Coquines de soucoupes

Damn it all !… vociféra mon ami Mac Guffy, la vie devient chaque jour plus compliquée !

Paroles un peu vives, je l’accorde. Mais excusables, puisque, depuis quinze jours, les États-Unis sont secouée par une émotion à l’échelle de l’Empire State Building (112 étages) : je veux parler de l’invasion des « soucoupe volantes ».

Soucoupes volantes ?

Ni plus ni moins. Et comme le disait approximativement Hamlet en prenant le frais sur les remparts d’Elseneur, il se passe certainement plus de choses sur la terre et dans le ciel qu’un vain peuple pense.

Les témoins « oculaires » sont légion. M. Harold Dhal a observé, tout en pêchant à la ligne dans un creek de l’État de Washington, un de ces engins diaboliques que la presse Hearst a, bien entendu, étiqueté « made in U.R.S.S. » et que certaines gazettes assurent venir en droite ligne de la planète Mars.

— La soucoupe volante, a déclaré M. Harold Dhal, est un objet de forme circulaire, d’un diamètre de 60 mètres, perforé d’un orifice central entouré d’une rangée de cercles ressemblant à des hublots. A 500 mètres de hauteur, la soucoupe a largué une pluie métallique.

— Et ça fait mal ?

— Non…

D’autre part, un voyageur de commerce de l’Idaho a repéré aussi, au cours d’un voyage en avion, quelques soucoupes en vadrouille.

L’armée américaine a envoyé des avions dans l’État d’Orégon guetter les « assiettes ». Un pilote, le capitaine Smith, a été rattrapé au vol par un de ces rapides météores.

Non contentes de se propager en Amérique, voici que ces coquines de soucoupes se sont mises à visiter l’Europe.

Depuis quelques jours, on commence à en voir aux Baléares, au-dessus de Copenhague et autres lieux.

Et selon le décompte d’une agence américaine, déjà, dans trente-neuf États de l’Union, des gens ont observé des disques baladeurs avec tout le sérieux que comporte une semblable opération.

On n’est pas tout à fait d’accord sur la forme et la grandeur des soucoupes.

A Spokane (Washington), on affirme que c’est rond, mais grand comme une maison de cinq étages.
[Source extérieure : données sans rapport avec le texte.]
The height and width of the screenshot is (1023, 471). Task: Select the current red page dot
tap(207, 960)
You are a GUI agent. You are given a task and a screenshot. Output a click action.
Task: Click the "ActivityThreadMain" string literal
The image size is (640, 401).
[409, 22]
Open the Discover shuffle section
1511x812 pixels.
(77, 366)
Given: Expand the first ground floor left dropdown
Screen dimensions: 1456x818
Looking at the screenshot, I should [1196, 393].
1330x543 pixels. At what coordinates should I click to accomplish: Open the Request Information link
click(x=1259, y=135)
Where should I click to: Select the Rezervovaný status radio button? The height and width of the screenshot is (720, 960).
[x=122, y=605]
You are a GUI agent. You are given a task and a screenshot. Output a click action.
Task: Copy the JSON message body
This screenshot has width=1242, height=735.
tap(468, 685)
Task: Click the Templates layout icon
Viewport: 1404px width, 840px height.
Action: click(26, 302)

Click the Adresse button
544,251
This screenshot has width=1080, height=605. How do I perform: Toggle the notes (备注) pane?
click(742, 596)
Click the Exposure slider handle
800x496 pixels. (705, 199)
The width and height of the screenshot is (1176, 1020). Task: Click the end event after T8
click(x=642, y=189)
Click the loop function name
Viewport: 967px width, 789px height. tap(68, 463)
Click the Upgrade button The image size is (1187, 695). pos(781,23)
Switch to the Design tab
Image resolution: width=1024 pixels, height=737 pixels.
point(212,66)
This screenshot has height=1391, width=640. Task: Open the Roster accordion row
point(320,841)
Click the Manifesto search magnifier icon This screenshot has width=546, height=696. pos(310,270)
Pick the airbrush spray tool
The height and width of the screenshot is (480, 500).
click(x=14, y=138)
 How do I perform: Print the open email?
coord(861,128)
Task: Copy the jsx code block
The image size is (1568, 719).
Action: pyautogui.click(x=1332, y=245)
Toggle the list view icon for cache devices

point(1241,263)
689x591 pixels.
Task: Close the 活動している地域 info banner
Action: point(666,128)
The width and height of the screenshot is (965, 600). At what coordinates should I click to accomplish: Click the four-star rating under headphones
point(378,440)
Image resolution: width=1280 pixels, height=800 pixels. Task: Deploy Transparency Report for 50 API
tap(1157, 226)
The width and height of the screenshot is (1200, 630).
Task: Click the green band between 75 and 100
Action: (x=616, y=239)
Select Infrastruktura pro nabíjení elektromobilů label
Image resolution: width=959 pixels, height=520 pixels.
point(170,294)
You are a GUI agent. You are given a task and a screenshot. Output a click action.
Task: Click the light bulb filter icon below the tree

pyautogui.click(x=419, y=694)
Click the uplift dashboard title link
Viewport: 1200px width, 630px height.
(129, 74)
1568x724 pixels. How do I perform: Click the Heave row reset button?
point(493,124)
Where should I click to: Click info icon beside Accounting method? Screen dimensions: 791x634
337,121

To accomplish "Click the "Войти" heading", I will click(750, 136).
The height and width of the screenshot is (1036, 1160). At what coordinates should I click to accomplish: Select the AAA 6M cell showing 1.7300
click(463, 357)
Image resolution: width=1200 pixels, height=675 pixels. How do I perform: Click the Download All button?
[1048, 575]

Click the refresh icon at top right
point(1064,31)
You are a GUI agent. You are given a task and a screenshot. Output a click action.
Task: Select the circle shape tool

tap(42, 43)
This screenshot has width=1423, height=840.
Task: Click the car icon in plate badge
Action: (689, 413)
A Bronxville (New-York) on voit plutôt cela comme une scie circulaire, avec des dents.

A Saint-Joe (Idaho), Mrs Walter en a vu ressemblant trait pour trait à une baignoire en zinc. Aucun instrument hydrothérapique n’ayant été retrouvé dans le secteur, cela ne laisse pas d’être inquiétant.

Tel est le bilan.

Nous avons tenu à mener, suivant une habitude qui nous est chère, une sérieuse enquête auprès d’experts de bon aloi.

Et pour commencer, nous sommes allé trouver M. Danjon, directeur de l’Observatoire de Paris. C’est un savant qui, grâce à un matériel téléscopique très au point, peut se permettre d’avoir sur ce qui se passe dans les cieux des idées qui sont loin d’être préconçues.

— Aucune communication de mes collègues américains, nous a-t-il répondu avec aménité, au sujet de ces bizarres manifestations.

— Mais les témoins ? Monsieur le directeur.

— Il faut se méfier des témoignages. Lors du passage d’un bolide dans le ciel de Strasbourg, un monsieur nous assura que le météore était gros comme la lune. Un autre le vit long et fusiforme. Une vieille dame, enfin, nous déclara qu’il affectait très exactement la forme d’un canapé. Alors, concluez…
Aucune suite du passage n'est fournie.